Antenatal education has to include teaching women that nobody can fail at birth because it is a unique experience and that no matter how they choose to birth, what pain relief they require or how they choose to feed their baby, they will be supported and nurtured throughout it. Women must be offered accessible counselling for the after-effects of birth early on and encouraged to speak about their experience, positive or otherwise.

I remember proudly presenting my empty birth plan to my midwife after my nine month antenatal training. All the mums in my classes had either claimed to go through the perfect birth experience or were prepared for it. My mindset had become – if they could do it, so can I.
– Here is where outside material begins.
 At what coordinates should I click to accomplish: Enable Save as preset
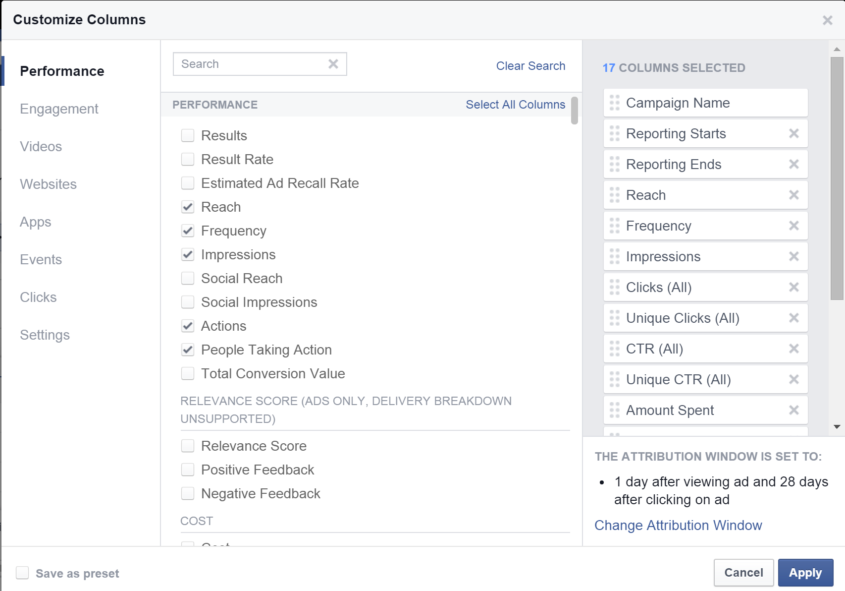[x=22, y=573]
I quickly learned though that I couldn’t do it. Complication after complication – all outside my control – landed me in intensive care with multi-organ failure. I woke up five days later to find a body that didn’t look or feel like mine, to meet a baby who I couldn’t hold or connect with and accept what everyone else was dictating to me. I felt helpless, hopeless and most of all, I felt like a failure. “How could they all do it but I couldn’t?” I thought.

Pain and trauma are subjective experiences that cannot be described by anyone other than the person who has lived through it. This goes for all forms of trauma, which rightly receive much attention and compassion, yet birth is rarely given the same degree of understanding or empathy.

It took me a year to physically recover but it’s taken six years and a second pregnancy now for me to accept and recognise that I haven’t dealt with the emotional and psychological effects of that trauma. Nobody spoke about it so I just got on with it. I live in gratitude for my beautiful son but that experience haunts me.

When I read reports then last week that some women were facing inhumane treatment by being refused epidurals during labour in the NHS, it triggered me. We cannot be adding to the trauma of women who are already vulnerable.

I also recently learned that postnatal reviews, an essential check-in point for mums at their GP practice, are no longer routinely being offered by some practices, which heightens my concerns. I fear and expect that there are many untold stories of women who have experienced birth trauma. I urge them to speak up so we can open the conversation around childbirth experiences.

Dr Punam Krishan is an NHS GP in Glasgow, medical educator and director of the British Society of Lifestyle Medicine.